Tuesday, October 11, 2005

Rebuilding vital industries?

The folks over at the American Family Association are up in arms over what they report is an effort by the Bush Administration to offer $500,000,000 -- yeah, that's a half billion big ones -- in tax credits to Gulf Coast casinos.
In the past, government has avoided including the gambling industry in government aid programs. But the President now proposes, in his Gulf Opportunity Zone (GO Zone) package, to take that half-billion from tax payers and give it to the gambling industry.

Here is the kicker: The casinos didn't even ask for the tax credits!
Gee, did God tell Dubya to be nice to the gambling industry? That's a lot of tax free income that can be protected, even at the rate of $5 million a day (what they say the gambling industry was making on the Gulf before Katrina and Rita) that's 500 days worth of tax protection.
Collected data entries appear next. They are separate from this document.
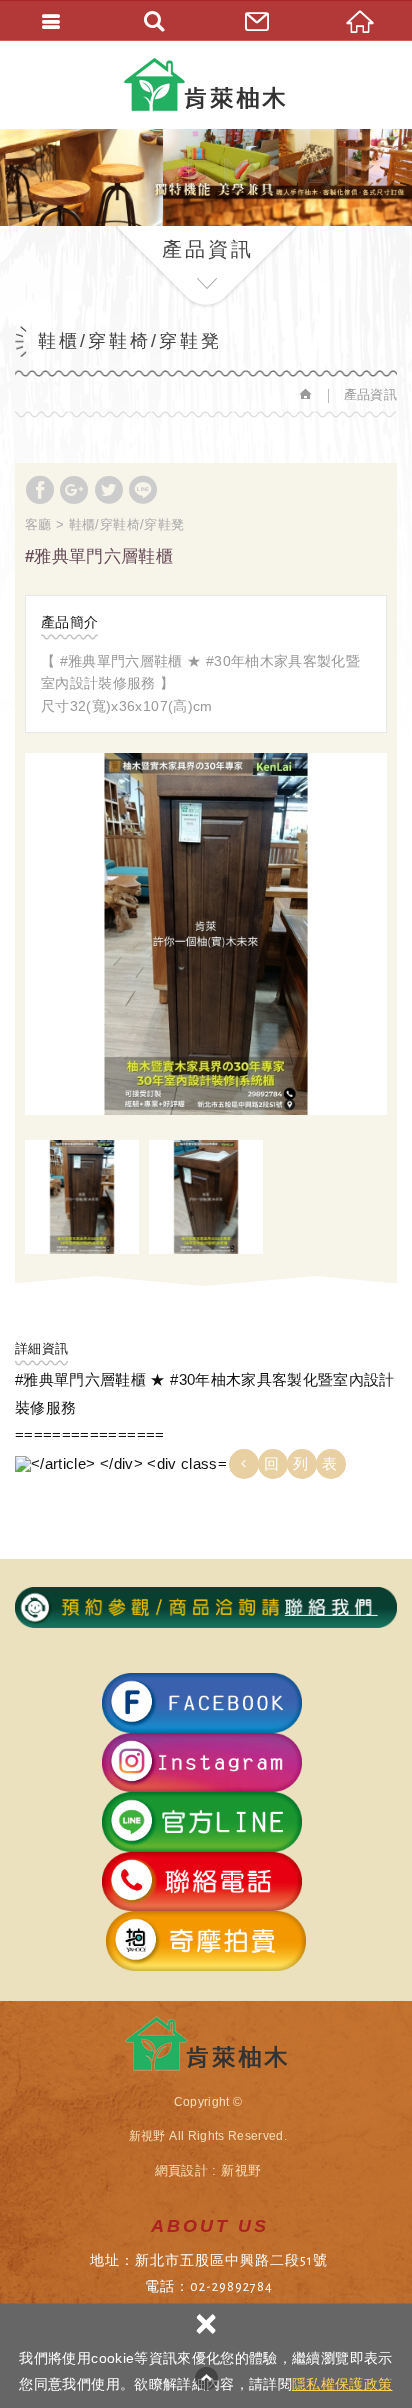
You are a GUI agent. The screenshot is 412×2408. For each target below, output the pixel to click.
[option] (206, 934)
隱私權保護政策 (342, 2384)
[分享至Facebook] (40, 490)
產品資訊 (370, 394)
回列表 (307, 1463)
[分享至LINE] (143, 490)
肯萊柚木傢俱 (206, 84)
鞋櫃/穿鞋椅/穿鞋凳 (127, 524)
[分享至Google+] (74, 490)
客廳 (38, 524)
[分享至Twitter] (109, 490)
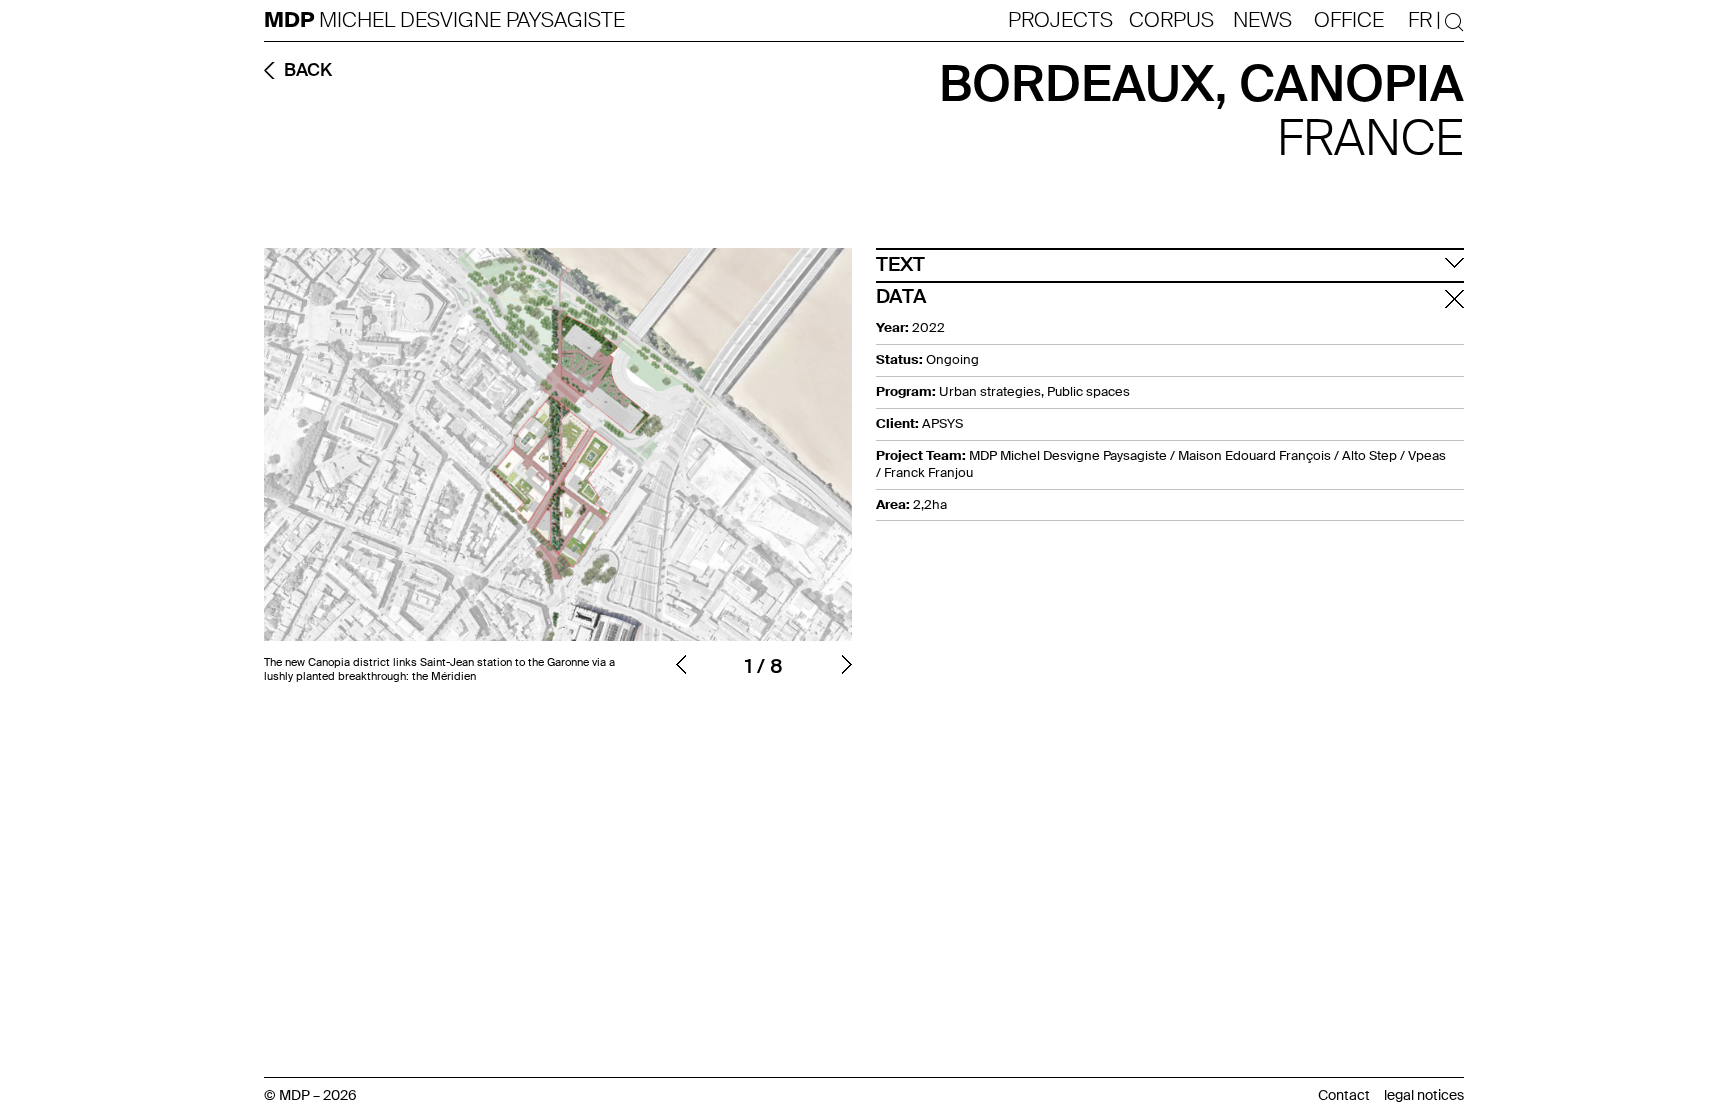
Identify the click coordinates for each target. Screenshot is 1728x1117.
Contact (1344, 1095)
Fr (1420, 20)
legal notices (1424, 1095)
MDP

Seems a little bit on the pricey side.

In the interest of being totally unreasonable, we'd like to suggest that the Bush Administration back the hell away from any casino support whatsoever. Every ownership group, every investor, knew before they built that the Gulf Coast is prone to hurricanes, tornados and flooding. It was considered an acceptable risk of doing business, a business that involves stripping the desperately poor and the stupid wealthy of their assets.

Does anyone in their right mind suggest, for a moment, that the casinos were not going to rebuild? Perhaps a little farther from the shoreline, maybe, but if the Bush Administration follows through with this plan there is no incentive to build smarter.

Let the gambling industry take care of its own. There is no need to throw honest taxpayer bucks -- money involuntarily contributed by us regular folks -- at the sharks who live on land.